Tk’emlúps te Secwepemc Chief Rosanne Casimir said Justin Trudeau’s visit Monday was a chance to move forward, even as she publicly rebuked the prime minister for ignoring her first invitations to join the community to mark the National Day for Truth and Reconciliation.
While Trudeau sat beside her with the former Kamloops Indian Residential School looming in the background, Casimir said his visit was “bittersweet.” She said she hoped he’d been there on Sept. 30 to interact with survivors and “show his commitment to rectifying the historical wrongs of residential school and to grieve with our residential school survivors.”
“Instead, in the middle of truth telling, cultural grounding and sharing that unfolded as part of the commemoration of the very first National Day for Truth and Reconciliation, in this arbour, a journalist quietly informed us that the prime minister, Justin Trudeau, was on vacation in Tofino,” Casimir said.

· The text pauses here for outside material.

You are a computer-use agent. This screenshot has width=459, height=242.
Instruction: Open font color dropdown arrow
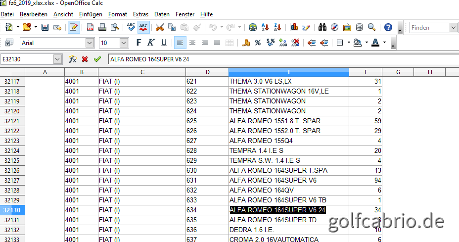coord(384,43)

“The shock, anger and sorrow and disbelief was palpable in our community.”
Trudeau has apologized to Casimir previously by phone, but he told the few dozen people gathered Monday that he regrets his decision not to accept the original invitations.
“I am here today to say I wish I had been here a few weeks ago and I deeply regret it,” he told them. “But I am here today to take the hand extended by Tk’emlúps te Secwepemc and so many Indigenous Canadians across this country who have every reason in the world to feel pessimistic and bleak about the future and instead choose hope.”
More than 1,300 unmarked burial sites on the grounds of former residential schools have been uncovered since the spring using ground-penetrating radar. The first 215 were identified at the Kamloops school in May.
Casimir said she had invited Trudeau to attend the Sept. 30 day with her community, either in person or by providing remarks by video, but his office didn’t respond. Trudeau attended a national event in Ottawa the evening of Sept. 29, but he spent the next day in Tofino with his family, saying later he held a phone call with several residential school survivors.
Trudeau said he knows his decision overshadowed the events of both that day and the evening before, when a flag honouring residential school survivors was flown on Parliament Hill.
“Instead of talking about truth and reconciliation, people talked about me, and that’s on me,” he said Monday. “I take responsibility for that.”
Casimir said Trudeau’s visit was “about making some positive steps forward and rectifying a mistake.”
National Chief RoseAnne Archibald of the Assembly of First Nations later told the group that the “little ones” whose burial sites have been found deserve justice. They also need to be named and should either be ceremonially or physically returned to their homelands, she said.
“Someone must be charged for the deaths of our children,” she added.
She said the assembly wants a United Nations special rapporteur appointed to investigate impartially.
“Canada must be held accountable for its genocidal laws and policies. Canada must not be allowed to investigate itself,” Archibald said.
Earlier in the day, Trudeau visited the sacred site where the unmarked graves were located.
“It was a long-awaited moment to receive a personal hand of recognition and sympathy regarding this horrific confirmation of unmarked graves from the Canadian (prime minister),” Casimir said.
She reiterated calls for “unfettered access” to all of the documents that might help identify the children buried at residential schools, for resources to help finish searching the entire grounds of the former school, and for Ottawa to fund a new healing centre for survivors and their families in the Kamloops area.
Trudeau said he committed to her that Ottawa would work with them on a healing centre, an elder’s lodge and to find the answers needed.
NDP MP Charlie Angus said Monday that Trudeau’s vacation in Tofino was “a slap in the face to reconciliation in this country.”
He said Trudeau must recognize that the actions of many involved in running residential schools such as the one in Kamloops were “crimes against humanity.”
“We’re dealing with historic crimes about the taking of children, about the attempted destruction of the Indigenous people in Canada,” he said. “So it’s really important for the prime minister to understand that words, and nice words, won’t cut it at this time.”